§ THE TASK
Reproduce the lines below exactly, from the one containing "Task: Add a" through the one containing "a new browser", both included. Leave out any pictures.

§ ENTRIES PROVIDED
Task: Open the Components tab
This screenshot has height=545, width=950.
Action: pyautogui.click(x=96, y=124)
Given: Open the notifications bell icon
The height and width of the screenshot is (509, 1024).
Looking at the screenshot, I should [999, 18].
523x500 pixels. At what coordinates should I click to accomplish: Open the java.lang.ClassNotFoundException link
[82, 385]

---

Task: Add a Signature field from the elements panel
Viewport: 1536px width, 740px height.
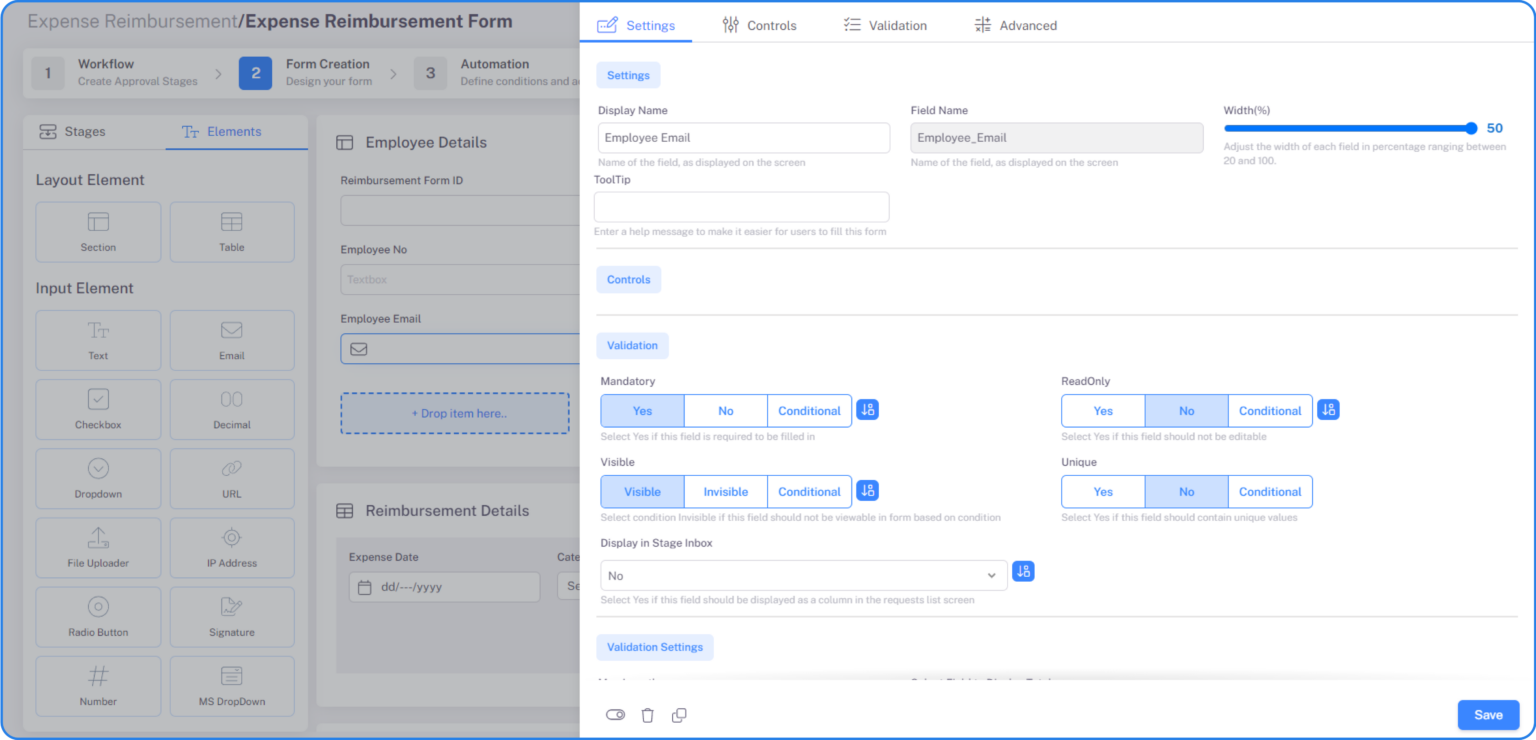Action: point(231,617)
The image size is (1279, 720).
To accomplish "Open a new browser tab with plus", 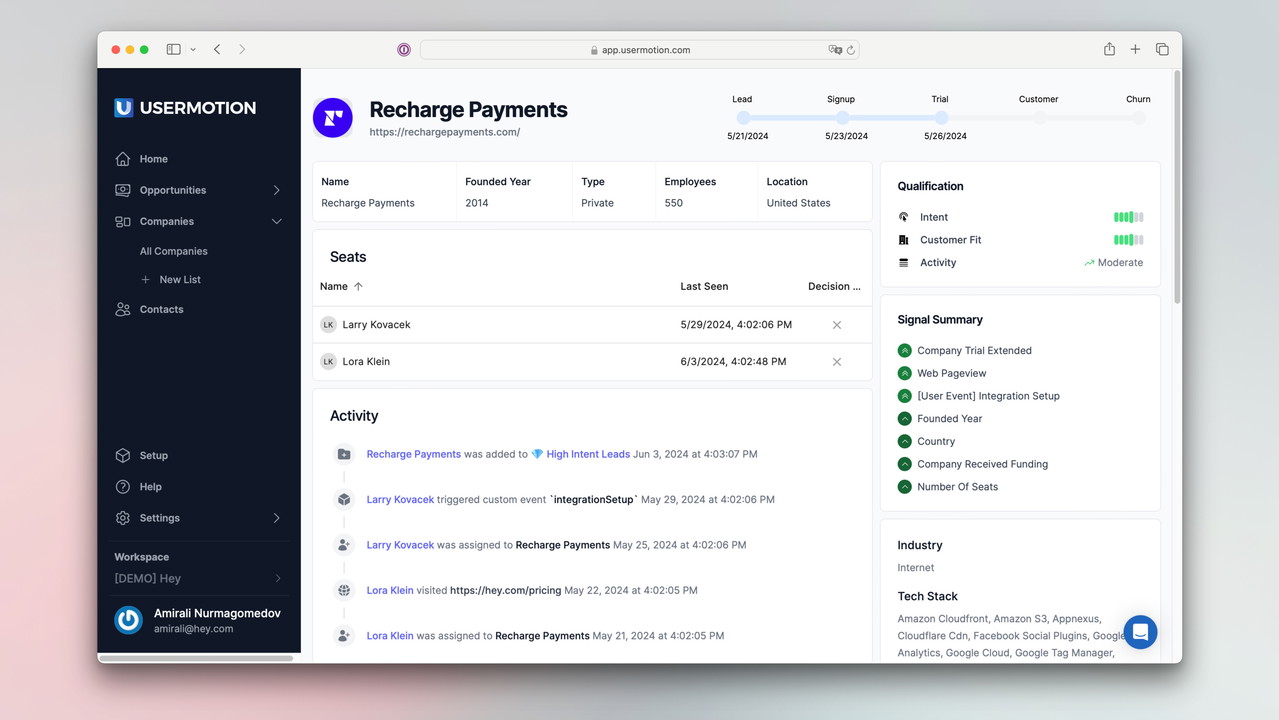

...

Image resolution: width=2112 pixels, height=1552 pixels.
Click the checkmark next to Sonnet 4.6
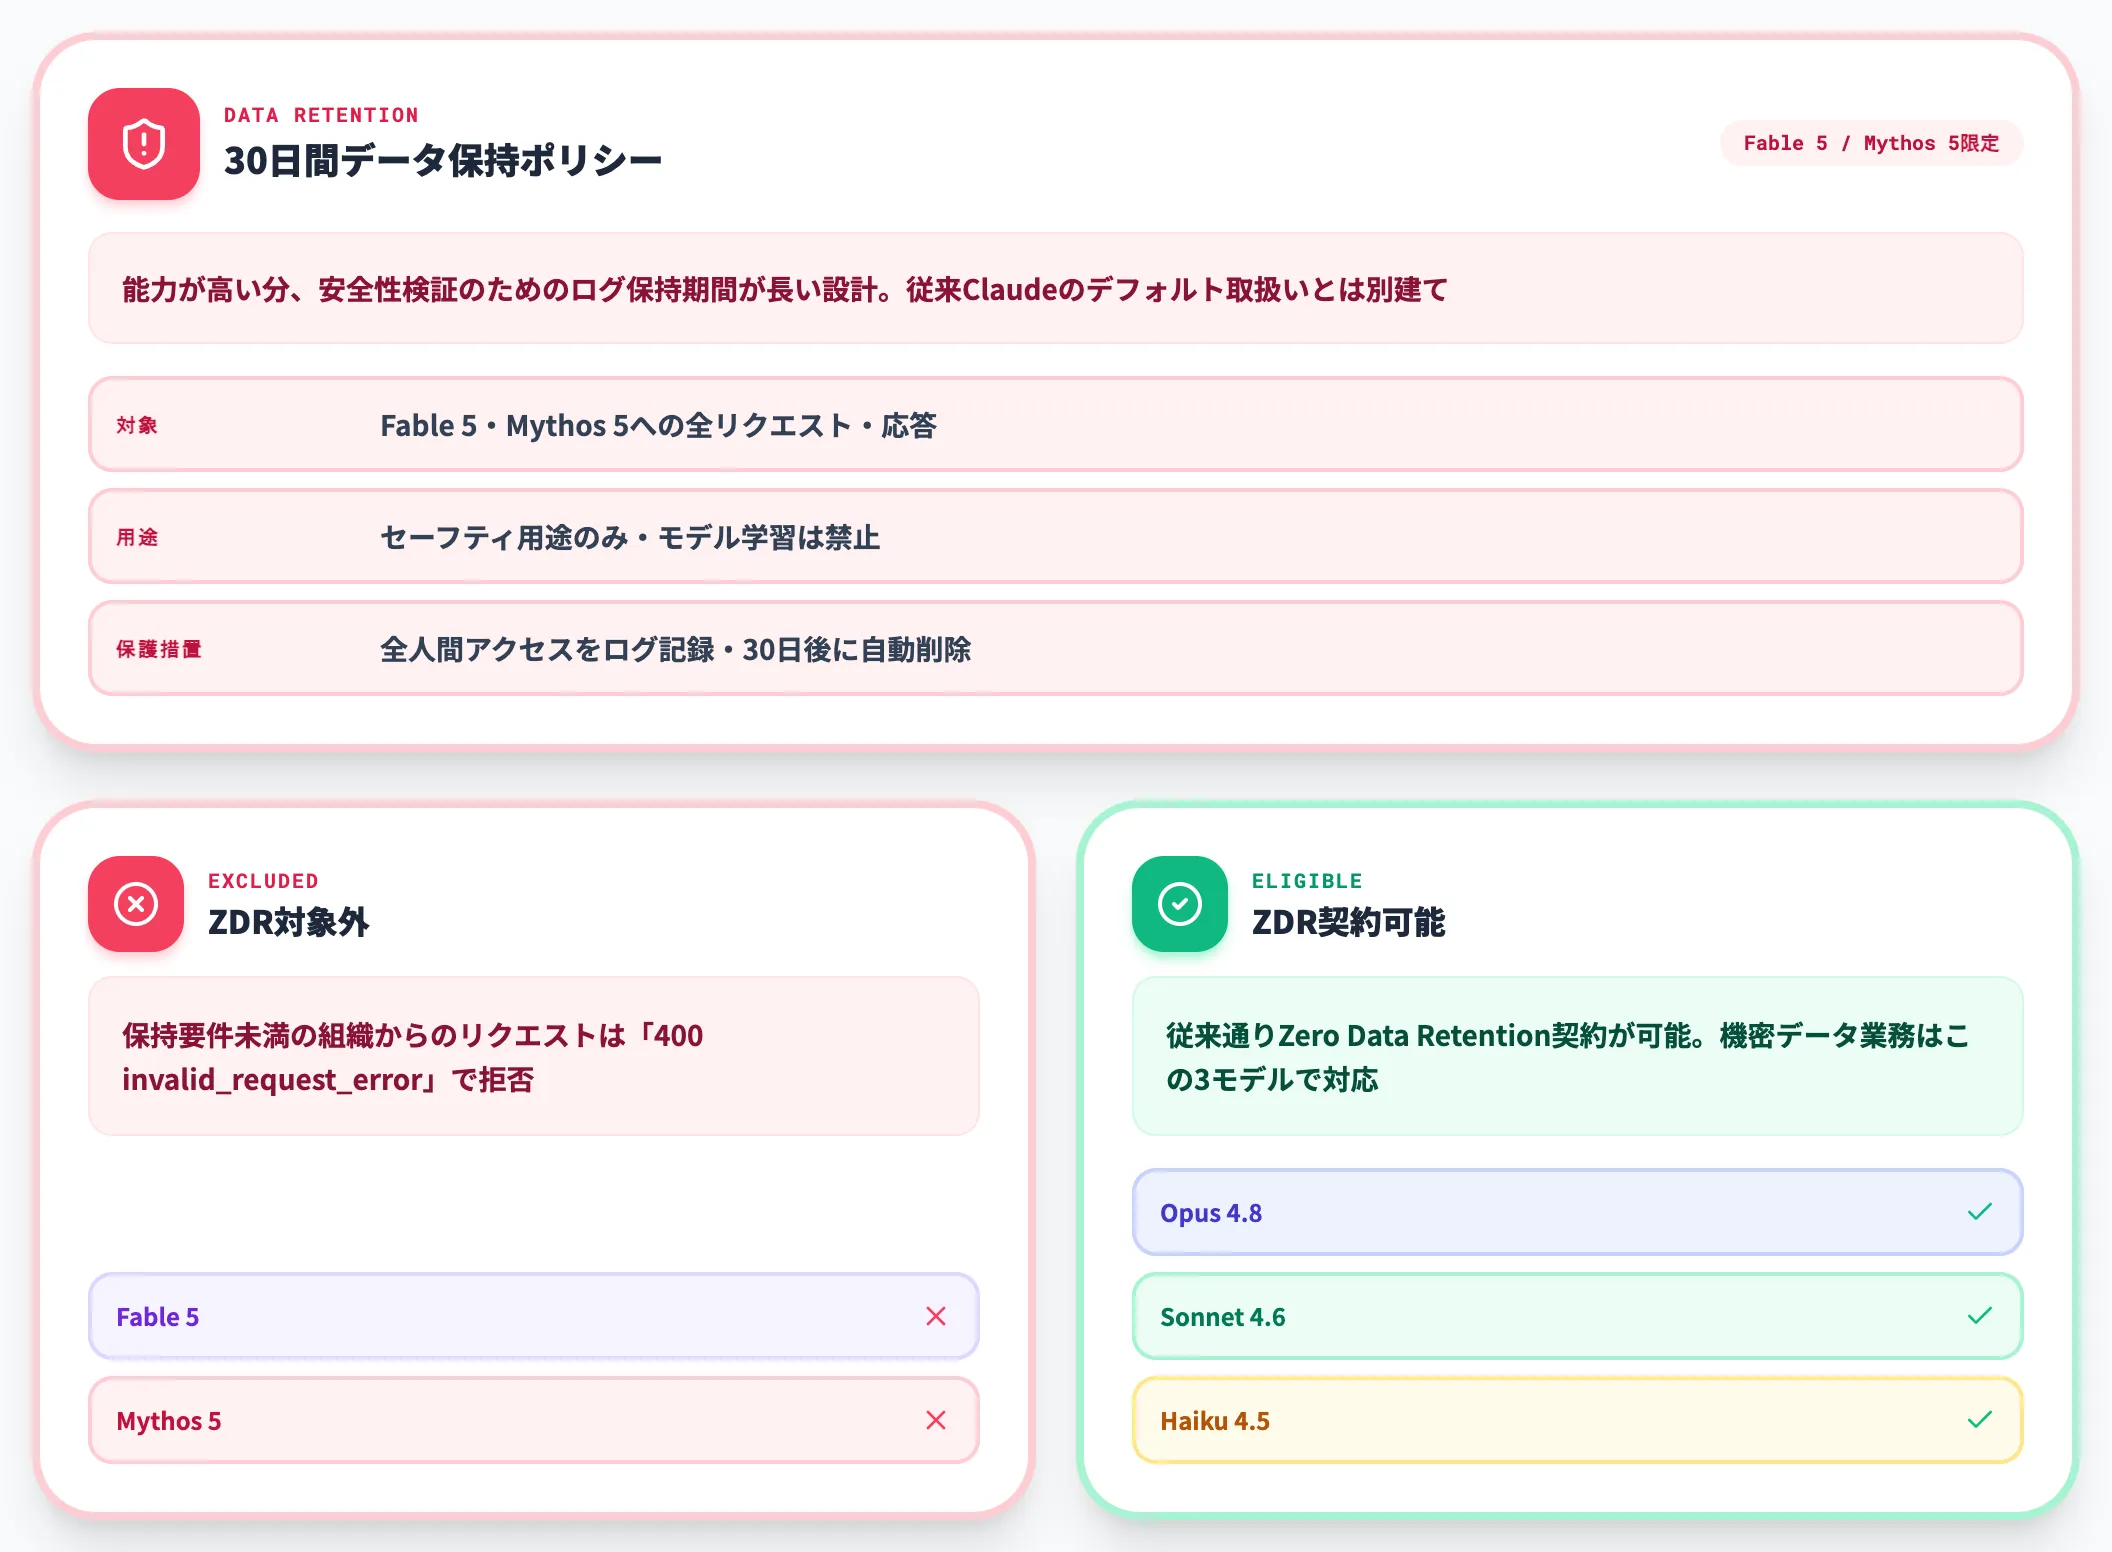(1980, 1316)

§ EXERCISE ANSWER
Task: Add a Signature field from the elements panel
Viewport: 1536px width, 740px height.
Action: point(231,617)
The image size is (1279, 720).
To accomplish "Open a new browser tab with plus", 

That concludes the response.